Walid: I will take four players to the women’s senior team (to compete at Afrobasket Women 2013) because the target of our federation is to reach the Semi-Final of the 2015 African championship.
FIBA.com: Hamrouni Houda had a fantastic tournament in Dakar, Senegal. How do you see her future?
Walid: She must work harder on defense because in basketball, one wins trophies with defense first, and then with the offensive game. This is my opinion. However she has a very good future, no doubt about it.
FIBA.com: Can you talk about the performances of your opponents at the U18 event, especially Senegal?
Walid: I think Senegal based their game on the paint. They made a big mistake because at this level the young centers do not have good skills and they just play under the basket and they don’t have good mobility. However, in the Final they changed the style of play and the coach used five outside players, and they succeeded. If they learn to play from the outside with shooting, driving (to the basket), they can cause big problems for their opponents.
FIBA.com: What is Tunisia Basketball Federation’s objective in the next 10 years for the women?
Walid: Our goal is to reach the Semi-Finals of the 2015 Afrobasket Women and make it to final in the 2019.
FIBA.com: Selma M’Nasria is one of Tunisia’s key players. How important is she for the national team?
Walid: Salma is good player. I picked her for the women’s team when she was 18 in 2004 in order to help her improve her game. Now, she can shoot from behind the arc, she can drive to the basket like any modern center. On offense, I have advised her to play under the basket and make jump shots as she may become even stronger.
FIBA.com: Tunisia won the U18 Afrobasket Women eight years ago as hosts, then they finished second four years later. The women’s senior team has not done better than a runner-up in 1974 and 2001 as hosts. Why do you think that your senior teams have not finished in top positions more often in Afrobaskets Women?
Walid: Unfortunately most of my players play in the national championship, and this is not as competitive in order to give them international experience. Second, I have asked my players to have a strong mindset, be tough, play hard on defense and on the fast break. With this in mind, we have to improve our shooting percentage, because playing under the basket is very difficult for us as we haven’t anyone like (Tunisia men’s center) Salah Mejri’s (defensive skills). Against (teams such as) Nigeria or Senegal, we must play like Angola’s men (on the fastbreak and making jump shots). That is how they won six or seven African championships with that philosophy.
FIBA.com: The Afrobasket Women 2013 is going to be played in Mozambique.
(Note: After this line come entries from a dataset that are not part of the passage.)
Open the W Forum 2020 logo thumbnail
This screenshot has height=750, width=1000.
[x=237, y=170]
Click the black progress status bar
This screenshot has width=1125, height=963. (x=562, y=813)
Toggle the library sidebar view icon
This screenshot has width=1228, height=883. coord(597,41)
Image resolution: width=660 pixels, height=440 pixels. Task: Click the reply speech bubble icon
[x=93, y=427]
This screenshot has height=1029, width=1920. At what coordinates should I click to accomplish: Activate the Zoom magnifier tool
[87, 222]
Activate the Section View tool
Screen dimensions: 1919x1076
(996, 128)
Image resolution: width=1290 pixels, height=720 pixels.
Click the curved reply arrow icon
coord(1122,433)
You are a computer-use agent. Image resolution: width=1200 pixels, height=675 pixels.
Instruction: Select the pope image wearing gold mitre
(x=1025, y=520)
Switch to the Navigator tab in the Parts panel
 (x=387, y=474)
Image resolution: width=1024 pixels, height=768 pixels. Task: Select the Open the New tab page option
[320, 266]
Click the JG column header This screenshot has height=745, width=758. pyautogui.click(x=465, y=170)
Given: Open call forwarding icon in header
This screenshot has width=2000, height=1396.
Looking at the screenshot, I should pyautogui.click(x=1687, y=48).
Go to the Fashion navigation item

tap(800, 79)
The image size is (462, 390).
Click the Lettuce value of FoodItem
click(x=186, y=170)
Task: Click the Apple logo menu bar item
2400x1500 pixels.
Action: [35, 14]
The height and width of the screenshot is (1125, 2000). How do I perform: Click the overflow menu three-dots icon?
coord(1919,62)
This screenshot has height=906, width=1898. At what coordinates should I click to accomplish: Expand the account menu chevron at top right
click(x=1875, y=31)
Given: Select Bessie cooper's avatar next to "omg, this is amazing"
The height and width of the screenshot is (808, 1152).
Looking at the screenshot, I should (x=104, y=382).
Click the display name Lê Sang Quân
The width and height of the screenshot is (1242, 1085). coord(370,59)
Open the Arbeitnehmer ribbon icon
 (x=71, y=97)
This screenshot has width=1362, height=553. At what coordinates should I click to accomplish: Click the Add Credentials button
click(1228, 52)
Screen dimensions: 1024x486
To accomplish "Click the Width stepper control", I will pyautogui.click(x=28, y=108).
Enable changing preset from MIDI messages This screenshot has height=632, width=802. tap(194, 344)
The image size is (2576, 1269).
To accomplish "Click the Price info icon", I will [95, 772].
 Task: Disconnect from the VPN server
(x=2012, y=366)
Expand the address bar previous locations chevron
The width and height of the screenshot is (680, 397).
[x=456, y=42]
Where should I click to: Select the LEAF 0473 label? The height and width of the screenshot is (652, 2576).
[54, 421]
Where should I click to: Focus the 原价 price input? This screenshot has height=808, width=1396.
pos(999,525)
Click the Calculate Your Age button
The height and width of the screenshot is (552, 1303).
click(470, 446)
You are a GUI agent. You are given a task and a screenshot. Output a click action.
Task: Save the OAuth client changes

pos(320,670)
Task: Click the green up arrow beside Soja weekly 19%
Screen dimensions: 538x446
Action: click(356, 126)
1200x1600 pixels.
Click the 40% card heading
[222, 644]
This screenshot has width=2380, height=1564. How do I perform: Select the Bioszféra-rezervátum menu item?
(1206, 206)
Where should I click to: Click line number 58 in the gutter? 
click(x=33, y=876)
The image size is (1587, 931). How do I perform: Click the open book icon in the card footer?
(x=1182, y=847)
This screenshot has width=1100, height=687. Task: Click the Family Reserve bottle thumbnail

What are your expectations?
Walid: In Mozambique with a young team, because I’ll change 70% the team, the goal is to jump from the 10 place to the top places and have a very positive result.
FIBA.com: Can you comment on Tunisia’s men national team’ success, winning the Afrobasket and playing at the 2012 Olympics?
Walid: Tunisia’ men have taken the African championship because the coach has been in charge for eight years now, which is important for a coach to implement his philosophy and being understood by his players. They have a tall and good center. They have kept the same group and stabilized the national team. International experience is very important. In Tunisia, the men’s championship level is very good. And then they have a great coach such as [Adel] Tlatli.